YOUR ASSIGNMENT: Retype everything in the listing, leaving each line exactly as it is.

RECORDS SUPPLIED:
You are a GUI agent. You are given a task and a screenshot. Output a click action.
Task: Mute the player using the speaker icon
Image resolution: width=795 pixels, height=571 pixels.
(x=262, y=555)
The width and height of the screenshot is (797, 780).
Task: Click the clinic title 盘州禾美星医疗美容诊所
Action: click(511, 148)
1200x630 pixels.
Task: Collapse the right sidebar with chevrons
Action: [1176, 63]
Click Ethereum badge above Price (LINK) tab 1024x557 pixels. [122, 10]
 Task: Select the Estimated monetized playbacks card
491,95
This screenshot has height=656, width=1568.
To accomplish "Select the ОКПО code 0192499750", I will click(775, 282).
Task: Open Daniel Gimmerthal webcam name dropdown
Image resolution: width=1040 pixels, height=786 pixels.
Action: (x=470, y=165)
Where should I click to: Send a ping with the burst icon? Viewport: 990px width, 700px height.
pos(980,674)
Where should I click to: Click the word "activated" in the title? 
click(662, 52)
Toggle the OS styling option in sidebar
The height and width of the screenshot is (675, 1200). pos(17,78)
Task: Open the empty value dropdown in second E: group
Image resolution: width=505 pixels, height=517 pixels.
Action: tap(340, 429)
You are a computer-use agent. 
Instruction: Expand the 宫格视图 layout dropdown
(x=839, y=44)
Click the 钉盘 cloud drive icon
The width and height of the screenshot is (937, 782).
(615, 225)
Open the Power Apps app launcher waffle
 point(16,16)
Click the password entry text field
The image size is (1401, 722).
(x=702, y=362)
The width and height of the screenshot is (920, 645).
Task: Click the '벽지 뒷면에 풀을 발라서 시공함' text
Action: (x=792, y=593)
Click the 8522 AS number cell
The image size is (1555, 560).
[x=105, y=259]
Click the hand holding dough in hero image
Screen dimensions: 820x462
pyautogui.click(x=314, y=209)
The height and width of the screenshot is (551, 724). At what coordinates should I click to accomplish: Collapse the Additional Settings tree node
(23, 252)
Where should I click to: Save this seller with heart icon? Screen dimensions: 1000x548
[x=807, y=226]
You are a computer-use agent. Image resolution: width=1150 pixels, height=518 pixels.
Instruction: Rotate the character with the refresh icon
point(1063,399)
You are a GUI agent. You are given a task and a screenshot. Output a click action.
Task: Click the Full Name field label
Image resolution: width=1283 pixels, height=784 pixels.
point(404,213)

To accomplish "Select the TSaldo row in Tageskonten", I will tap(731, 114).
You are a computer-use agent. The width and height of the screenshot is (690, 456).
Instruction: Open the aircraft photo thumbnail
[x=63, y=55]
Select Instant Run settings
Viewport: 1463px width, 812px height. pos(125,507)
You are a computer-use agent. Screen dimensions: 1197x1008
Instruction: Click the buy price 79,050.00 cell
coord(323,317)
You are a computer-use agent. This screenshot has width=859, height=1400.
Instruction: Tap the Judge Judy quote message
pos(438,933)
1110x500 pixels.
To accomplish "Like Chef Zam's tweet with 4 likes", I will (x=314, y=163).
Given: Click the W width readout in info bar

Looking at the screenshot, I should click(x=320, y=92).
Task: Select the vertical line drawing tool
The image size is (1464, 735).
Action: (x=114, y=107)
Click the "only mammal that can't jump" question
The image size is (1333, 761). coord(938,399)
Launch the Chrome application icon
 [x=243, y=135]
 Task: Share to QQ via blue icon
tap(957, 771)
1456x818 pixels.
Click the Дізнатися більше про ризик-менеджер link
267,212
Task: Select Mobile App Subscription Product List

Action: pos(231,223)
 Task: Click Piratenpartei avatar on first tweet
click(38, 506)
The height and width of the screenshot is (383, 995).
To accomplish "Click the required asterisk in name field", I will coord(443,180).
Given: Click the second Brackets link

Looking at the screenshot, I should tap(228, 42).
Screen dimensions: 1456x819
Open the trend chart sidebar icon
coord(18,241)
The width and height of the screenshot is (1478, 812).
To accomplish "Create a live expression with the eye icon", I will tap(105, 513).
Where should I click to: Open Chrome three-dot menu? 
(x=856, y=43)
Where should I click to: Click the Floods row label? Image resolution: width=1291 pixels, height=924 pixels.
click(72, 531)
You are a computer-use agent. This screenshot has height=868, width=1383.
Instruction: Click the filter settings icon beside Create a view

TASK OUTPUT:
You are a GUI agent. You are given a task and a screenshot. Output a click action.
Task: Mute the player using the speaker icon
Image resolution: width=795 pixels, height=571 pixels.
(x=262, y=555)
The width and height of the screenshot is (797, 780).
Task: Click the clinic title 盘州禾美星医疗美容诊所
Action: click(511, 148)
1200x630 pixels.
Task: Collapse the right sidebar with chevrons
Action: [1176, 63]
Click Ethereum badge above Price (LINK) tab 1024x557 pixels. [122, 10]
 Task: Select the Estimated monetized playbacks card
491,95
This screenshot has height=656, width=1568.
To accomplish "Select the ОКПО code 0192499750", I will click(775, 282).
Task: Open Daniel Gimmerthal webcam name dropdown
Image resolution: width=1040 pixels, height=786 pixels.
Action: (x=470, y=165)
Where should I click to: Send a ping with the burst icon? Viewport: 990px width, 700px height.
pos(980,674)
Where should I click to: Click the word "activated" in the title? 
click(662, 52)
Toggle the OS styling option in sidebar
The height and width of the screenshot is (675, 1200). pos(17,78)
Task: Open the empty value dropdown in second E: group
Image resolution: width=505 pixels, height=517 pixels.
Action: tap(340, 429)
You are a computer-use agent. 
Instruction: Expand the 宫格视图 layout dropdown
(x=839, y=44)
Click the 钉盘 cloud drive icon
The width and height of the screenshot is (937, 782).
(615, 225)
Open the Power Apps app launcher waffle
 point(16,16)
Click the password entry text field
The image size is (1401, 722).
(x=702, y=362)
The width and height of the screenshot is (920, 645).
Task: Click the '벽지 뒷면에 풀을 발라서 시공함' text
Action: (x=792, y=593)
Click the 8522 AS number cell
The image size is (1555, 560).
[x=105, y=259]
Click the hand holding dough in hero image
Screen dimensions: 820x462
pyautogui.click(x=314, y=209)
The height and width of the screenshot is (551, 724). At what coordinates should I click to accomplish: Collapse the Additional Settings tree node
(23, 252)
Where should I click to: Save this seller with heart icon? Screen dimensions: 1000x548
[x=807, y=226]
You are a computer-use agent. Image resolution: width=1150 pixels, height=518 pixels.
Instruction: Rotate the character with the refresh icon
point(1063,399)
You are a GUI agent. You are given a task and a screenshot. Output a click action.
Task: Click the Full Name field label
Image resolution: width=1283 pixels, height=784 pixels.
point(404,213)

To accomplish "Select the TSaldo row in Tageskonten", I will tap(731, 114).
You are a computer-use agent. The width and height of the screenshot is (690, 456).
Instruction: Open the aircraft photo thumbnail
[x=63, y=55]
Select Instant Run settings
Viewport: 1463px width, 812px height. pos(125,507)
You are a computer-use agent. Screen dimensions: 1197x1008
Instruction: Click the buy price 79,050.00 cell
coord(323,317)
You are a computer-use agent. This screenshot has width=859, height=1400.
Instruction: Tap the Judge Judy quote message
pos(438,933)
1110x500 pixels.
To accomplish "Like Chef Zam's tweet with 4 likes", I will (x=314, y=163).
Given: Click the W width readout in info bar

Looking at the screenshot, I should click(x=320, y=92).
Task: Select the vertical line drawing tool
The image size is (1464, 735).
Action: (x=114, y=107)
Click the "only mammal that can't jump" question
The image size is (1333, 761). coord(938,399)
Launch the Chrome application icon
 [x=243, y=135]
 Task: Share to QQ via blue icon
tap(957, 771)
1456x818 pixels.
Click the Дізнатися більше про ризик-менеджер link
267,212
Task: Select Mobile App Subscription Product List

Action: pos(231,223)
 Task: Click Piratenpartei avatar on first tweet
click(38, 506)
The height and width of the screenshot is (383, 995).
To accomplish "Click the required asterisk in name field", I will coord(443,180).
Given: Click the second Brackets link

Looking at the screenshot, I should tap(228, 42).
Screen dimensions: 1456x819
Open the trend chart sidebar icon
coord(18,241)
The width and height of the screenshot is (1478, 812).
To accomplish "Create a live expression with the eye icon", I will tap(105, 513).
Where should I click to: Open Chrome three-dot menu? 
(x=856, y=43)
Where should I click to: Click the Floods row label? Image resolution: width=1291 pixels, height=924 pixels.
click(72, 531)
You are a computer-use agent. This screenshot has height=868, width=1383.
Instruction: Click the filter settings icon beside Create a view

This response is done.